The United States Congress has finally passed the 2017 National Defence Authorisation Act, which includes $1.1 billion for reimbursing the nations supporting US military operations in Afghanistan.

The key word here is “reimbursement” – the “aid” package is actually the US paying the tab it has open in Pakistan, for taking our help in its military operations in the region. Yet, Pakistan has to do well on some conditions that the US has put forth for the money to be released. Out of the total amount, a chunk of $400 million is conditioned on a ‘good conduct’ certificate from the US Defence Secretary. It appears we have to do some homework to get the gold stars, and the master-servant relationship continues. The US Defence Secretary needs to certify that Pakistan continues to conduct military operations that are “significantly” disrupting the safe haven and freedom of movement of the Haqqani network in Pakistan. Why the Congress thinks this is otherwise is anyone’s guess. And if they have proof that the Pakistan Army is slacking on the job, then they need to be a little clear about this evidence, before painting Pakistan as a state that is sheltering terrorists.

Berating Pakistan and treating it like the black sheep of the region will only retard the process of ending terrorism. The workable model for foreign policy today is not aid tied to vocal humiliation, but of trade and development.

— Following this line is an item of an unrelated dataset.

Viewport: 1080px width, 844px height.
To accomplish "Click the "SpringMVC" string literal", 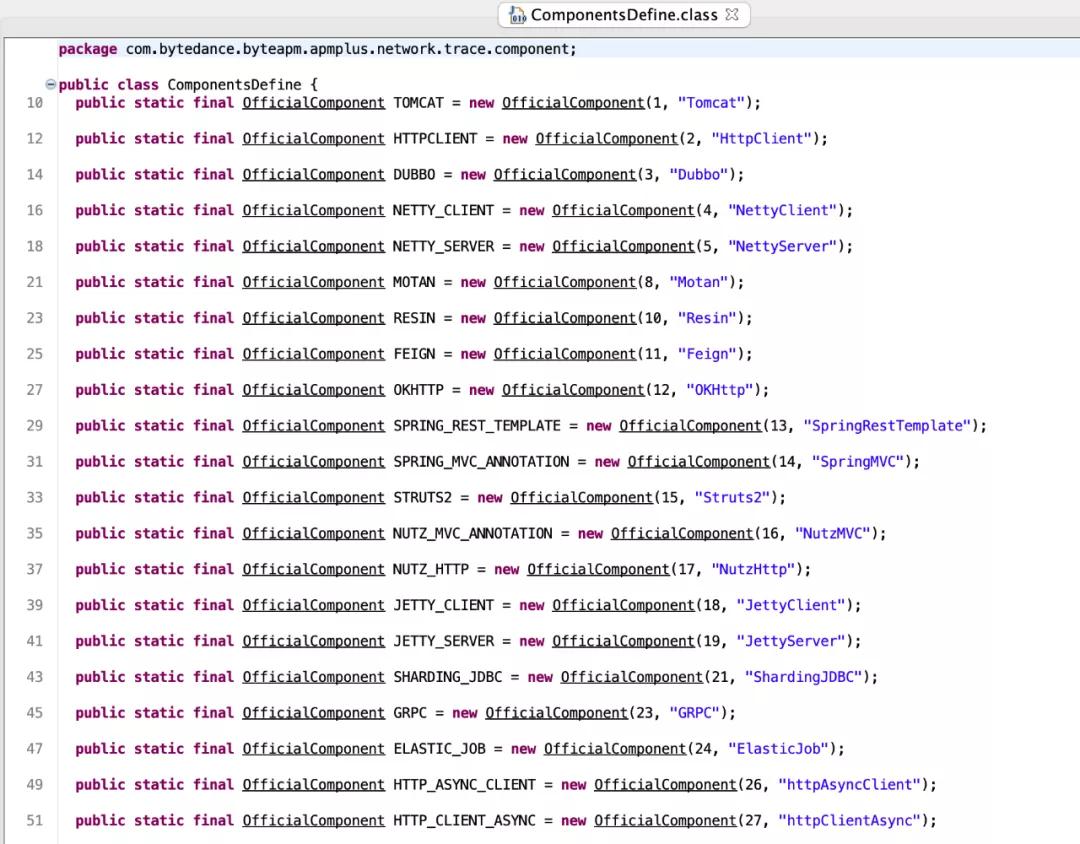I will pyautogui.click(x=857, y=462).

Turkey and China have made huge headway with Pakistan. Pak-Turk schools are being closed in Pakistan, with minimal protest, not because the Turkish government asked Pakistan to “do more or else”, but because of ongoing and upcoming Turkish investments, and frankly, because the Turkish government has never vocally criticised Pakistan. China, with its million-dollar promise under the CPEC, has been able to make sure that terrorism is not a threat to it, not from Uzbek groups or from the Uighur movement that could have found support from Pakistan and Afghan militant groups. Iran and Russia (and even India in its dealings with Afghanistan), are using similar polices of carrots rather than sticks. They have not had to deal with any problem of negative perceptions in Pakistan, and they do not see Pakistan as a security threat.

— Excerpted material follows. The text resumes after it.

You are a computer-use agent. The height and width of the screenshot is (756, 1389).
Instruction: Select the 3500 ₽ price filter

All the US has to do, to get its way in Pakistan, is cut down on the rhetoric in the Congress (that has more to do with pressures from anti-Muslim and anti-Pakistan lobbies, and less to do with Pakistan not performing its duties) and offer something of clear mutual benefit. The mantra of “trade not aid” is not wrong here. The US needs to find global interests other than their vague idea of “national security” that extends from the actual American territory to all corners of the globe.